I'm not too familiar with MIR and I have not worked on MachineCombiner in a long time, so someone else should probably have a look too.

  1. Why are the killed and dead flags changing in the tests?
  2. Is there compile-time increase from having the extra passes (Slot index numbering, Live Interval Analysis, Machine Trace Metrics) even for targets that do not enable the MustReduceRegisterPressure objective?
shchenz added a comment.EditedDec 4 2020, 12:49 AM

@spatel Very much appreciate your comments. It is a good start for this patch to move on.

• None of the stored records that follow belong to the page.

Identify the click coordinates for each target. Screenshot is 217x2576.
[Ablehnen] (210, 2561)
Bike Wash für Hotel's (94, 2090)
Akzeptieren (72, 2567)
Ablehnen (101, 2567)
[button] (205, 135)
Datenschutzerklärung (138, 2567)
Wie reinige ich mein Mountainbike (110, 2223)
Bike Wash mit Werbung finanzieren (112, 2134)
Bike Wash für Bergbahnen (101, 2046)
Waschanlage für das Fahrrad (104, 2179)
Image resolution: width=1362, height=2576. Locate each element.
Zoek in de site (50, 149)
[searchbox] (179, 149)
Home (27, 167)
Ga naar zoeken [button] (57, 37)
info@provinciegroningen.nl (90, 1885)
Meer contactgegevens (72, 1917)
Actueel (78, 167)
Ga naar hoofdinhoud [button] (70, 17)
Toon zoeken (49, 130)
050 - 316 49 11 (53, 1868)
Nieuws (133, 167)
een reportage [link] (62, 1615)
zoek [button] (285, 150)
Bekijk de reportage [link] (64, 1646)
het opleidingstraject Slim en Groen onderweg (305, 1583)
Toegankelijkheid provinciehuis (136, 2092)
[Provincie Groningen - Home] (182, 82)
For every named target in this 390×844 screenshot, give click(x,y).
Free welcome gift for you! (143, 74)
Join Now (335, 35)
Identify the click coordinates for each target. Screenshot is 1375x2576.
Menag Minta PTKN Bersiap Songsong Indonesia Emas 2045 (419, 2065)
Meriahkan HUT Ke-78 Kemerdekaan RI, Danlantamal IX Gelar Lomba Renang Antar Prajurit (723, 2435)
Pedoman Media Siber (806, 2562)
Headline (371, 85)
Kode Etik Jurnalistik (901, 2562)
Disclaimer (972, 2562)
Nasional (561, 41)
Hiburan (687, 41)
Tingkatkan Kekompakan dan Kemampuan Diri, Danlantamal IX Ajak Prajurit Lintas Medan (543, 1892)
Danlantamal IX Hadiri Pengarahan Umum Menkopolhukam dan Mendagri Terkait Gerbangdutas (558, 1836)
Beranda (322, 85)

  1. Why are the killed and dead flags changing in the tests?

For the dead flag in case test/DebugInfo/X86/machinecse-wrongdebug-hoist.ll, I think now it is more accurate. It should be an improvement.
For the kill flags in other cases, it caused by Liveintervals pass cleaning the killed flag for uses. See https://github.com/llvm/llvm-project/blob/5b9fc44d8128717ef2f219b061c018abb85c717f/llvm/lib/CodeGen/LiveIntervalCalc.cpp#L157-L160.
I am guessing this code can be improved because now Liveintervals is used in many places except before register allocation, such as MachineScheduler, Machinepipeliner, and some other target-specific passes. Fortunately, before RA, we have data flow analysis, so it is easy for us to check if a register/operand is killed without depending on the kill flag. For example in MachineLICM pass, we check kill operand like:

static bool isOperandKill(const MachineOperand &MO, MachineRegisterInfo *MRI) {
  return MO.isKill() || MRI->hasOneNonDBGUse(MO.getReg());
}

yeah, sure, if this is a must fix degradation, I will fix this in follow up patches.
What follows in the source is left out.